Casi sobresaltados, aparentemente inconexos, rotundamente afirmados o nacidos y desaparecidos de modo abrupto, se suscitan circunstancias, pensamientos, sensaciones, enigmas, filosofías, remembranzas, caracteres e historias de lo real maravilloso de nuestro continente, que el 1 yyy 2 yyy 3 enhebra con armonía, una vez y otra y otra vez y lleva definitivamente al momento crucial en que el triunfo de la Revolución Cubana es primavera, momento de eclosión, desmesura, renacimiento, florecimiento, fundación, anunciación y buen augurio para la cosecha y cosecha en sí misma, nuevo mito.
Y vuelve a la memoria, la primavera danzante que inspira a uno de sus personajes para un nuevo ballet y también los ritos primaverales que las literaturas y tradiciones recuentan en cualquier esquina remota del mundo. En Turingia, después de recoger en un saco que cuelga hasta las rodillas el lino sembrado, el campesino camina con grandes pasos, de tal modo que el saco bambolee de un lado a otro, esto para que el lino ya crecido ondule ante la brisa. En Sumatra las mujeres son las encargadas de sembrar el arroz. Lo hacen con el cabello suelto y largo para que el arroz crezca espeso y de cañas largas.
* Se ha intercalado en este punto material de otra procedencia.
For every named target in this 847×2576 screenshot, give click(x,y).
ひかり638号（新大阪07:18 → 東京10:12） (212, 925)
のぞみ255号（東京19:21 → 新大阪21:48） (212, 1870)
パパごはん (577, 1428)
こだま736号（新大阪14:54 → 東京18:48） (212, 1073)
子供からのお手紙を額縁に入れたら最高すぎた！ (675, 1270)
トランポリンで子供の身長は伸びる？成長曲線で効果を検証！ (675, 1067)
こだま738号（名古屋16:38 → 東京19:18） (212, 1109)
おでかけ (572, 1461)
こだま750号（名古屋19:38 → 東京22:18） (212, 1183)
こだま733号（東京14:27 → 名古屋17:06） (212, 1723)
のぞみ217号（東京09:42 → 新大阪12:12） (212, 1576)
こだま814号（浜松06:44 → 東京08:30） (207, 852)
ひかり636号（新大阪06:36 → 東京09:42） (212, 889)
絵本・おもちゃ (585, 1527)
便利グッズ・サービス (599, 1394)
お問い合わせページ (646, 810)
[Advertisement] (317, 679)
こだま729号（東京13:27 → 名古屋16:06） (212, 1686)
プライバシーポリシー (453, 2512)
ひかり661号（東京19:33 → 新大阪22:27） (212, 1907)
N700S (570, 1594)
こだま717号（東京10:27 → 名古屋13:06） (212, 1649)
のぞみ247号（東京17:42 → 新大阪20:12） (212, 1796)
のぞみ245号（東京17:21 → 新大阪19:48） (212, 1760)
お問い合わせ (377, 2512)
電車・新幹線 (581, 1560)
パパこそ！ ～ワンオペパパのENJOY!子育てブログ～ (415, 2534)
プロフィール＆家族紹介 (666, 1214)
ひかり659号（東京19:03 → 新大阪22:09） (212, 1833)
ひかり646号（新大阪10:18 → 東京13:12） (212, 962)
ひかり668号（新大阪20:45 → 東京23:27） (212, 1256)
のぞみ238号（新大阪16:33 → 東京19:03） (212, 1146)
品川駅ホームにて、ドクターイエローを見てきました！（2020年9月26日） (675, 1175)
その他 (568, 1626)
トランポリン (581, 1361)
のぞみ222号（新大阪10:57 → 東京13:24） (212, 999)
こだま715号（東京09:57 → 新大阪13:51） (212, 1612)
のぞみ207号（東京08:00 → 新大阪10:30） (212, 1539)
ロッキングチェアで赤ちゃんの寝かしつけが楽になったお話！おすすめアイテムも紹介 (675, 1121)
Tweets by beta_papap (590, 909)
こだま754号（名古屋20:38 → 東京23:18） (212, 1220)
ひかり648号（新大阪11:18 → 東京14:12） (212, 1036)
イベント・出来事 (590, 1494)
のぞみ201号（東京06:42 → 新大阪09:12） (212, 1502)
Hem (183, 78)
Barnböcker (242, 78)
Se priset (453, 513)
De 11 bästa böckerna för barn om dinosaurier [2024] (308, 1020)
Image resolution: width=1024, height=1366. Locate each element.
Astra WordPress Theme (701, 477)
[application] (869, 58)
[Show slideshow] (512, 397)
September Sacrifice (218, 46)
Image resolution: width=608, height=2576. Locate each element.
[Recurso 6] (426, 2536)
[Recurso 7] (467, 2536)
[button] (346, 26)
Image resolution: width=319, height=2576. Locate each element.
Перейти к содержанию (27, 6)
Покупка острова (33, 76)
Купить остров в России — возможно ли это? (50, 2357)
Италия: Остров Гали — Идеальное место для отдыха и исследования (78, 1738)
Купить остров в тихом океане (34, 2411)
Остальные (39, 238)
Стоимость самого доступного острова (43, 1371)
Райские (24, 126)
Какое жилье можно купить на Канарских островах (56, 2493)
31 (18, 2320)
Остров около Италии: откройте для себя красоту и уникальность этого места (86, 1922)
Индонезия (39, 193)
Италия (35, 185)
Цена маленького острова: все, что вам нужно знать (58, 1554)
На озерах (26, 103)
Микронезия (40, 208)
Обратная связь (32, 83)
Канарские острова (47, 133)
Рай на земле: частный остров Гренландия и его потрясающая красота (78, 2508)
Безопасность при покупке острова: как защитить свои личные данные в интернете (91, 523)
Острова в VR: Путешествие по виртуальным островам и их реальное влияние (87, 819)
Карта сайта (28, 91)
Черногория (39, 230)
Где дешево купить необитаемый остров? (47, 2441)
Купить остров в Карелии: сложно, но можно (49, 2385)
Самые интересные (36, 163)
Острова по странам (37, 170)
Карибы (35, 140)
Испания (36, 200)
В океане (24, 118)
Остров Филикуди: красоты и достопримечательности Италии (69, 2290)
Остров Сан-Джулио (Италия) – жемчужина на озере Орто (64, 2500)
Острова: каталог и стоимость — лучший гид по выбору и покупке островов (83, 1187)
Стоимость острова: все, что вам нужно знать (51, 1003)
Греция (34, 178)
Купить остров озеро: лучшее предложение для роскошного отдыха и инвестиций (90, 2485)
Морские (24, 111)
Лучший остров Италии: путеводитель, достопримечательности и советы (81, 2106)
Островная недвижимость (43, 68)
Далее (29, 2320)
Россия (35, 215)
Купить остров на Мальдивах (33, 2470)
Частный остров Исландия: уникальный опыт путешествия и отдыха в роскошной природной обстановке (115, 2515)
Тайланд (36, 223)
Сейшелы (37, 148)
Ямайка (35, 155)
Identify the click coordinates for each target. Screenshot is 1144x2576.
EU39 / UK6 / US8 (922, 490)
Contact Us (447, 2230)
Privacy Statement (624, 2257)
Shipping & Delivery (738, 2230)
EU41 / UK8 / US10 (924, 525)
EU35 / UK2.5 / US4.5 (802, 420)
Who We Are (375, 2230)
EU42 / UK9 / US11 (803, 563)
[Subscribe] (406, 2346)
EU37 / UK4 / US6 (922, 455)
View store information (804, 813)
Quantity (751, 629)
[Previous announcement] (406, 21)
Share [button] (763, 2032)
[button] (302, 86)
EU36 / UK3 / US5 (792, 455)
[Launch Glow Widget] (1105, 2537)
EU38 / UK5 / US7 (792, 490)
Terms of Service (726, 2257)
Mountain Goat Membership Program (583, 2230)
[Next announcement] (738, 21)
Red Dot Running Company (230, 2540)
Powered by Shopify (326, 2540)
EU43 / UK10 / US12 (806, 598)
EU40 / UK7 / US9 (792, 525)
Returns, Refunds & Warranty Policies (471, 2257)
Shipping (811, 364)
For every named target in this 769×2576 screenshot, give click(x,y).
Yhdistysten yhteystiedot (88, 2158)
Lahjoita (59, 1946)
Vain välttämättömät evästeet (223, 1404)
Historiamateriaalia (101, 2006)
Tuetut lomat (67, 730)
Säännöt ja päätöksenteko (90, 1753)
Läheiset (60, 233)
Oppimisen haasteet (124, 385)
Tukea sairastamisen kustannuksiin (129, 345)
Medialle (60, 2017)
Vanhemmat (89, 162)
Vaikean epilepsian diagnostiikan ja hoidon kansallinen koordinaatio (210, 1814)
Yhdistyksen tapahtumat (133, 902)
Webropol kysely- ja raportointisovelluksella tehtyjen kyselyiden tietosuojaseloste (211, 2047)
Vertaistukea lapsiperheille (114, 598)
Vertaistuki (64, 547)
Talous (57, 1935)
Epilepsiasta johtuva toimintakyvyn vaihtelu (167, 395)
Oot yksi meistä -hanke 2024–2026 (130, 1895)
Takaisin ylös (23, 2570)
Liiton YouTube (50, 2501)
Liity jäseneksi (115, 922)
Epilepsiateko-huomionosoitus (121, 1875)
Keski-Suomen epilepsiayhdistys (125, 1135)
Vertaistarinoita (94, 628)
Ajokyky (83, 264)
Por entrañable asociación de tiempos e historias, este mayo florecido de romerillos abundantes e intensos en el color, nos recuerda la consagración de esa estación en narrativa deslumbrante de Alejo Carpentier, el escritor que en el invierno de nuestro diciembre cálido cumple ciento veinte años de estancia entre nosotros a pesar de su muerte, por su palabra exuberante, desbordada en cataratas expresivas e iluminadas, por el fulgor intenso de su mirada maravillada ante lo cotidiano americano, y por la adhesión de su vida a las causas revolucionarias, todo lo cual nos convence de que a pesar de haber nacido en invierno, su presencia será siempre consagrada primavera.